À quoi sert MyArkevia?
MyArkevia est une plateforme SaaS conçue pour centraliser et conserver les documents RH des salariés. Bulletins de paie, contrats de travail, avenants, attestations – tous ces documents sont déposés directement par votre employeur dans votre espace personnel, sur le site myarkevia.com.
L’idée est de remplacer la boîte à chaussures de documents papier par un espace sécurisé en ligne, accessible en permanence.
Vous pouvez télécharger vos fiches de paie à tout moment, les transmettre à votre banque en quelques secondes, ou simplement vérifier une ligne de votre rémunération sans avoir à fouiller dans vos archives.

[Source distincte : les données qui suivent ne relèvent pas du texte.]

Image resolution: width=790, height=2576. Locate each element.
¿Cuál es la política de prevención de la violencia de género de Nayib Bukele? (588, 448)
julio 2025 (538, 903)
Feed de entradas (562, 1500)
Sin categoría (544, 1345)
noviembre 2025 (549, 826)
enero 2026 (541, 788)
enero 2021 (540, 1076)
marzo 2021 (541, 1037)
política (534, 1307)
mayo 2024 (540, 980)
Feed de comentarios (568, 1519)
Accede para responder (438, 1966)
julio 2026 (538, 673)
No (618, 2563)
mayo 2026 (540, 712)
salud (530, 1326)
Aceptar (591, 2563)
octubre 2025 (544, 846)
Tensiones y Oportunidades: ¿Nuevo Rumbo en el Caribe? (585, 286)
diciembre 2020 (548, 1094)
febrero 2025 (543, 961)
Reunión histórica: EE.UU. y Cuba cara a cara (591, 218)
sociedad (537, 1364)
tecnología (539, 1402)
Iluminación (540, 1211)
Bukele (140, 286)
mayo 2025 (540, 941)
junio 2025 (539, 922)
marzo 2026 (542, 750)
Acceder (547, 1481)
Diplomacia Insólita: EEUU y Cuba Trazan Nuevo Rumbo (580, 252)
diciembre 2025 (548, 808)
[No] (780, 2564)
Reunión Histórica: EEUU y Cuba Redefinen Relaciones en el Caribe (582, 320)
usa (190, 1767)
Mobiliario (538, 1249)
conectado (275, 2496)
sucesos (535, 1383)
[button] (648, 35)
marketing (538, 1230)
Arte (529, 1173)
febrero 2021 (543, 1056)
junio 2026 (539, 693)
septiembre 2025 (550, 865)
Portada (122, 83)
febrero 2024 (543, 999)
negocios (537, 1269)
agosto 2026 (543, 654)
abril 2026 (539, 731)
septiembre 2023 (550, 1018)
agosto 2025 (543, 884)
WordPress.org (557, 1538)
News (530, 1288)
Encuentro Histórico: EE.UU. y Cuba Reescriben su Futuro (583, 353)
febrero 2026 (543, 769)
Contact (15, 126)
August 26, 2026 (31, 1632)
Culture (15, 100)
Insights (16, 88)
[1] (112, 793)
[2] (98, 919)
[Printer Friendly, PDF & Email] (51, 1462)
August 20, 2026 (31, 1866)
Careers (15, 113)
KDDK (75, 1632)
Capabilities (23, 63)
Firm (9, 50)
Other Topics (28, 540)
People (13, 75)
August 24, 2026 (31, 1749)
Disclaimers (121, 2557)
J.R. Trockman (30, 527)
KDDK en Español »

La durée de conservation garantie atteint 50 ans, ce qui couvre largement l’ensemble d’une carrière.
Le service va au-delà du simple stockage. Des notifications vous alertent à chaque nouveau document déposé, et l’interface vous permet de trier vos documents par date ou par type.
Pour un salarié qui change d’employeur plusieurs fois dans sa vie, cette traçabilité a une valeur concrète.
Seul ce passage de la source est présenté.